LDI crisis in September 2022 - What happened?
Many will know that the "mini-budget" of Friday 23 September 2022, led to an "LDI crisis" in the pensions industry and wider economy, but how did the crisis actually come about?
By way of background, "LDI" (liability-driven investing) products aim to help a DB pension scheme "match" its assets with its liabilities, and to invest in a way that focuses on the scheme's liabilities, rather than just the scheme's assets. The closest match for the risks associated with the value of the liabilities is long-term gilts, particularly those linked to inflation. The Pensions Regulator estimated late last year that about 60% of DB schemes have invested in LDI products in one form or another.

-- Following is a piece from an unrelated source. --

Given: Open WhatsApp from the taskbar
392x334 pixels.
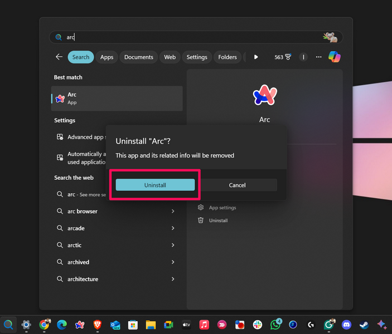Looking at the screenshot, I should point(275,325).
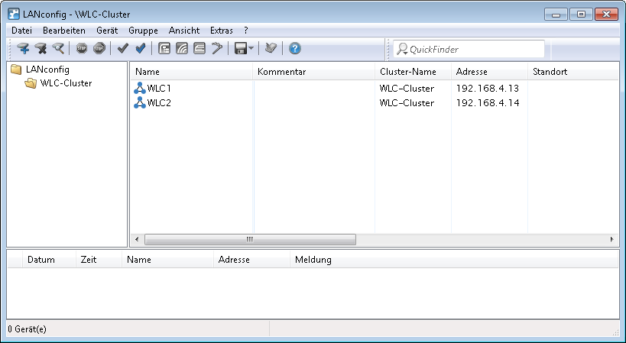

In a letter dated 5 October 2022, the Bank of England, when writing to the Chair of the House of Commons Treasury Committee succinctly explained how LDI strategies tend to work in DB pension schemes:
"LDI strategies enable DB pension funds to use leverage (i.e., to borrow) to increase their exposure to long-term gilts, while also holding riskier and higher-yielding assets such as equities in order to boost their returns. The LDI funds maintain a cushion between the value of their assets and liabilities, intended to absorb any losses on the gilts. If losses exceed this cushion, the DB pension fund investor is asked to provide additional funds to increase it, a process known as rebalancing. This can be a more difficult process for pooled LDI funds, in part because they manage investment from a large number of small and medium-sized DB pension funds".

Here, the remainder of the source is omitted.